Which lines run from the start of the data below to the line containing "Task: Open the Keyboard icon"? Set them down exactly, with none added.

----- Material to process -----

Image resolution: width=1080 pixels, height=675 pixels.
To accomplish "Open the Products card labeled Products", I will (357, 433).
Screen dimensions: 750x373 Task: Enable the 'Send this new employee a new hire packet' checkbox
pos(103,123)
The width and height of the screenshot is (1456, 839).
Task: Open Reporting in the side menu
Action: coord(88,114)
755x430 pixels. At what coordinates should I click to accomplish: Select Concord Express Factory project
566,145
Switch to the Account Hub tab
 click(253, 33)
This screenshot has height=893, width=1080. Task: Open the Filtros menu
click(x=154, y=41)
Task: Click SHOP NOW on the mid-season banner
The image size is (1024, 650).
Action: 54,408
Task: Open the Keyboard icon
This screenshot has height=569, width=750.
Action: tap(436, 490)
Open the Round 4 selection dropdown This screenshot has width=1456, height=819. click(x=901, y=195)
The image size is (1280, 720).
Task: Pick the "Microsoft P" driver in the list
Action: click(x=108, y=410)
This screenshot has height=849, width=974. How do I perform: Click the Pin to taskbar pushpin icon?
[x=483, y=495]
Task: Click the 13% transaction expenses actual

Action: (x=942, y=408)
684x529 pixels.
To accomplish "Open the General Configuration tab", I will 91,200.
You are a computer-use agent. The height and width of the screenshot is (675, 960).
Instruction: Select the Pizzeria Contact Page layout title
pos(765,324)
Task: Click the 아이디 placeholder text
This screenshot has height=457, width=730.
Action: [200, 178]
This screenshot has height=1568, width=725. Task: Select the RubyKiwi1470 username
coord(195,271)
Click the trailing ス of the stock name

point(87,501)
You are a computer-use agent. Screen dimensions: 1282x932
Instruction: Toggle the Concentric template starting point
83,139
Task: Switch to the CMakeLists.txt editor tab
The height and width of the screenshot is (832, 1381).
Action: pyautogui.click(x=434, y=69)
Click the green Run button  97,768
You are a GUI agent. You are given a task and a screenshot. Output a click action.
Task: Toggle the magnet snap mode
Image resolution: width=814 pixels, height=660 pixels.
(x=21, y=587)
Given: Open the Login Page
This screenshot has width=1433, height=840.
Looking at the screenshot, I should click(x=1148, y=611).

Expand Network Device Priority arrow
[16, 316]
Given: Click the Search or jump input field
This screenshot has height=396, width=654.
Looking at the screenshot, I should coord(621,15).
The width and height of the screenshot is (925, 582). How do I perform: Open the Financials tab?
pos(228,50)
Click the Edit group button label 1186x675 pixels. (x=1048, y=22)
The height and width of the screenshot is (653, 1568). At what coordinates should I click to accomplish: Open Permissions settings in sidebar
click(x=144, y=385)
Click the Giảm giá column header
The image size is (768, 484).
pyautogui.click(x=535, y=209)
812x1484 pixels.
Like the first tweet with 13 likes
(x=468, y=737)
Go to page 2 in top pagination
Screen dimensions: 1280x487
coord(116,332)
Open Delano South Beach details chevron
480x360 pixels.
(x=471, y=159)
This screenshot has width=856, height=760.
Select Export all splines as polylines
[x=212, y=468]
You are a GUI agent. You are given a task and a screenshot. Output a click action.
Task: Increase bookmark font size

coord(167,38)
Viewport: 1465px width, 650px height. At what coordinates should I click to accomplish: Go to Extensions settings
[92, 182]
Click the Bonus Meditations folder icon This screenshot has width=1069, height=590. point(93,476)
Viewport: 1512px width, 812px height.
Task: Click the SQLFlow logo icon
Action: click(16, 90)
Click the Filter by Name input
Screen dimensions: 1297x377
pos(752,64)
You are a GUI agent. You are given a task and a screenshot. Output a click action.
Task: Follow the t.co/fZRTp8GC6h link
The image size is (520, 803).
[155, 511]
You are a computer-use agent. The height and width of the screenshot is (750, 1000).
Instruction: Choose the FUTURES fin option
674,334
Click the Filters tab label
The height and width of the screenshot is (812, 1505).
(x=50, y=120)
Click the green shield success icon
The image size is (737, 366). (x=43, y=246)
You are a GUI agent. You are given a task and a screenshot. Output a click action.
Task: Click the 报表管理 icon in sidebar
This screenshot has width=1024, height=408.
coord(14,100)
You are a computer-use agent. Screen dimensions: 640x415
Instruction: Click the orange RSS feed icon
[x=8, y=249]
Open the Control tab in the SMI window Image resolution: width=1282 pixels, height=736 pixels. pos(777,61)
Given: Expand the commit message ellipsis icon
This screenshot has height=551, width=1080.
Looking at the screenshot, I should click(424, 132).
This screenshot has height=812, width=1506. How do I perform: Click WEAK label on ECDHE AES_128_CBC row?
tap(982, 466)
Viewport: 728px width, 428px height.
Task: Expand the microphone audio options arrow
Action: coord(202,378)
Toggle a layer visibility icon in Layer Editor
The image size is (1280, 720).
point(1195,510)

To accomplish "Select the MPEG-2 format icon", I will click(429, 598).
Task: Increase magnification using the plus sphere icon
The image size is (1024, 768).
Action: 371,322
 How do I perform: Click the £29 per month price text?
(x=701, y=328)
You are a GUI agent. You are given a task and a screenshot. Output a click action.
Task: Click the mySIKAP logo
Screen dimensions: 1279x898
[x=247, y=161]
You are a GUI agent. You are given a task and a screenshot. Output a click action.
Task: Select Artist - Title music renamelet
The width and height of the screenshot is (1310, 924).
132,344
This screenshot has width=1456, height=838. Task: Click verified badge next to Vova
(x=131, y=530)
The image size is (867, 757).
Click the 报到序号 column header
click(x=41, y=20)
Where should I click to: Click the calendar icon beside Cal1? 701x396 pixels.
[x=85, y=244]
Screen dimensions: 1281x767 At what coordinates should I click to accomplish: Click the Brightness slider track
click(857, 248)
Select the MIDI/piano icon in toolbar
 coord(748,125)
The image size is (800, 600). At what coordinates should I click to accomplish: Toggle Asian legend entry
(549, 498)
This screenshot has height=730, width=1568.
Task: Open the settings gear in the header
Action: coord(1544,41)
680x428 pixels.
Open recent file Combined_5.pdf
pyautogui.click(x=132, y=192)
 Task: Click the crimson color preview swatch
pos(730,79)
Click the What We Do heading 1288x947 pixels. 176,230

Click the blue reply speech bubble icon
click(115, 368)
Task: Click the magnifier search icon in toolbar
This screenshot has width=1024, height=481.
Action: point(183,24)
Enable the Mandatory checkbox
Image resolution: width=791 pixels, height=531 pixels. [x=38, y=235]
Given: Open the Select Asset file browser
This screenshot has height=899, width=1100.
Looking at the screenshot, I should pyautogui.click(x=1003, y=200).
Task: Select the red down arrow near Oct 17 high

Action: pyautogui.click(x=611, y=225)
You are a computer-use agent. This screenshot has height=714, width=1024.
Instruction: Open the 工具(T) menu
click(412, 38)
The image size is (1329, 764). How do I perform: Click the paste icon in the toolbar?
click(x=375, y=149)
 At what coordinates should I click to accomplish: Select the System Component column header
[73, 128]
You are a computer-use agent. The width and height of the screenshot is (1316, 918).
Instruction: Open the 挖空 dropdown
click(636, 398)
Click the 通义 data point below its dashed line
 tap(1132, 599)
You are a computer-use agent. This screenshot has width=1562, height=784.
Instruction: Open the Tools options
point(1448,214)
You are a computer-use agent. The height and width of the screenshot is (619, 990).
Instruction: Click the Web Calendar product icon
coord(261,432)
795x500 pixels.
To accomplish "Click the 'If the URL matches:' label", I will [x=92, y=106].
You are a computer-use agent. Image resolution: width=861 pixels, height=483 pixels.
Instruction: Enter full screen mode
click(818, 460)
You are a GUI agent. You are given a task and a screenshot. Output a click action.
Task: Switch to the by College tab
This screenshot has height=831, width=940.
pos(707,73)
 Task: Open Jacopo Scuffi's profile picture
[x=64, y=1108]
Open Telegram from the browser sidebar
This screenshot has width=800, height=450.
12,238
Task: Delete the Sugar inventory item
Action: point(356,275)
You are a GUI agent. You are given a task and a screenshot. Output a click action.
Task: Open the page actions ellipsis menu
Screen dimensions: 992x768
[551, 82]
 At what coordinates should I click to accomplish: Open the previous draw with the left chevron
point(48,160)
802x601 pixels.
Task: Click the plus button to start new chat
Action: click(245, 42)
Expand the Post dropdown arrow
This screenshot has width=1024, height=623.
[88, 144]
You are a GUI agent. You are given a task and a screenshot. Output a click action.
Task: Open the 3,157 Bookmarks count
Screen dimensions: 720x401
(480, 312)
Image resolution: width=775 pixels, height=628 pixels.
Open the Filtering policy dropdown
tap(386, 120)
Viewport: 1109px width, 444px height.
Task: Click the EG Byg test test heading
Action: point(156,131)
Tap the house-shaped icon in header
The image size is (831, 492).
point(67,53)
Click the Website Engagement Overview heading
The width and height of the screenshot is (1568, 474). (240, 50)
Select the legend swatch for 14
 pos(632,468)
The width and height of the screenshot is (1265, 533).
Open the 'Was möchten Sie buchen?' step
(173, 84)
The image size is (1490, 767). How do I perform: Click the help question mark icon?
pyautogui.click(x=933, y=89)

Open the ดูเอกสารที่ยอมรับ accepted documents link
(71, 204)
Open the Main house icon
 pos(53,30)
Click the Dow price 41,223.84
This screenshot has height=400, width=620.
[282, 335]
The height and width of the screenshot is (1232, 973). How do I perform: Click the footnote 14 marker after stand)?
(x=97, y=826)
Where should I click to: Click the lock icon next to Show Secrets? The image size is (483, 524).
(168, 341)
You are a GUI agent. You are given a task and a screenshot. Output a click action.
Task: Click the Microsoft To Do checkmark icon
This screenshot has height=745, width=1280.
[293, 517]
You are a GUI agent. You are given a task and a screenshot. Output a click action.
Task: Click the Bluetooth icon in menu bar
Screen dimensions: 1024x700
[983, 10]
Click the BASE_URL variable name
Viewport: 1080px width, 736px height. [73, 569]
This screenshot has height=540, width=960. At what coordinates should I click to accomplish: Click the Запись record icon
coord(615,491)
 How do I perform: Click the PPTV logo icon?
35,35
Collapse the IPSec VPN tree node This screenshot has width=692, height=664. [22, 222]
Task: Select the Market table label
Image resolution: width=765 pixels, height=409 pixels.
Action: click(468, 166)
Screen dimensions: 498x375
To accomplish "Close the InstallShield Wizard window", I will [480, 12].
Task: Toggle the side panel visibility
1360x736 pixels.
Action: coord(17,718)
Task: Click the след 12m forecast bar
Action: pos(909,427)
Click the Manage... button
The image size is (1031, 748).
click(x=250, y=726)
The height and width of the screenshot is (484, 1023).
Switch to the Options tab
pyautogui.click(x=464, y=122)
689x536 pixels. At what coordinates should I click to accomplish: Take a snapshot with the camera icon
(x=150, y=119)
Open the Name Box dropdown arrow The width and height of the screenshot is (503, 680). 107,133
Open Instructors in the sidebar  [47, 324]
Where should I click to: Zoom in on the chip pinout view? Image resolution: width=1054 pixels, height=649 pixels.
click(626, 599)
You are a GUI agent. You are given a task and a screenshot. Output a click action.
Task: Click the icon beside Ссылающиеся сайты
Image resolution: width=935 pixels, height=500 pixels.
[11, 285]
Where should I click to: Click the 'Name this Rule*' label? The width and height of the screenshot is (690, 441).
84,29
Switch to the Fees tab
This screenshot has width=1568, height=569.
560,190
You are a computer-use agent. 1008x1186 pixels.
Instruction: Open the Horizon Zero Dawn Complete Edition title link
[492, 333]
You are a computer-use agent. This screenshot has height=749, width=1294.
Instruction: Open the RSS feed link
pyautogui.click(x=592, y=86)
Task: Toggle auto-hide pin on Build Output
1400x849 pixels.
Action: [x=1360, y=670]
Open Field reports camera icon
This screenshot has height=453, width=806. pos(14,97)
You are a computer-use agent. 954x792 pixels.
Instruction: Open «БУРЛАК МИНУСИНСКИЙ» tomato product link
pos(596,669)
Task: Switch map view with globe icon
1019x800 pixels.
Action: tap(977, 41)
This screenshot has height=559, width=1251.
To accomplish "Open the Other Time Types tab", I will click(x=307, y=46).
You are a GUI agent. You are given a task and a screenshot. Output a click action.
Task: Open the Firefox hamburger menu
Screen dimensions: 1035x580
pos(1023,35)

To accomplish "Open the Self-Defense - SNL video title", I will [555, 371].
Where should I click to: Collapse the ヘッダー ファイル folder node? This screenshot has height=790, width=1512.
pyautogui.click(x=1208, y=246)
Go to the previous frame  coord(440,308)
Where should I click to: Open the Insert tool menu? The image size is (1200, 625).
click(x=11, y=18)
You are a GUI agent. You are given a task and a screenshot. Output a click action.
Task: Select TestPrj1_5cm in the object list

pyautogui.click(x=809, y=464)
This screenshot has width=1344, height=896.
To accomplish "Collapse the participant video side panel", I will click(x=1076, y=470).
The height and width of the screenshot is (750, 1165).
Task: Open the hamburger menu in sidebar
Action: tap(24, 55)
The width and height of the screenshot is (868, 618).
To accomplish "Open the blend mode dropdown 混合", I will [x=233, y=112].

-----

# Solution
Image resolution: width=1080 pixels, height=675 pixels.
To accomplish "Open the Products card labeled Products", I will (357, 433).
Screen dimensions: 750x373 Task: Enable the 'Send this new employee a new hire packet' checkbox
pos(103,123)
The width and height of the screenshot is (1456, 839).
Task: Open Reporting in the side menu
Action: coord(88,114)
755x430 pixels. At what coordinates should I click to accomplish: Select Concord Express Factory project
566,145
Switch to the Account Hub tab
 click(253, 33)
This screenshot has height=893, width=1080. Task: Open the Filtros menu
click(x=154, y=41)
Task: Click SHOP NOW on the mid-season banner
The image size is (1024, 650).
Action: 54,408
Task: Open the Keyboard icon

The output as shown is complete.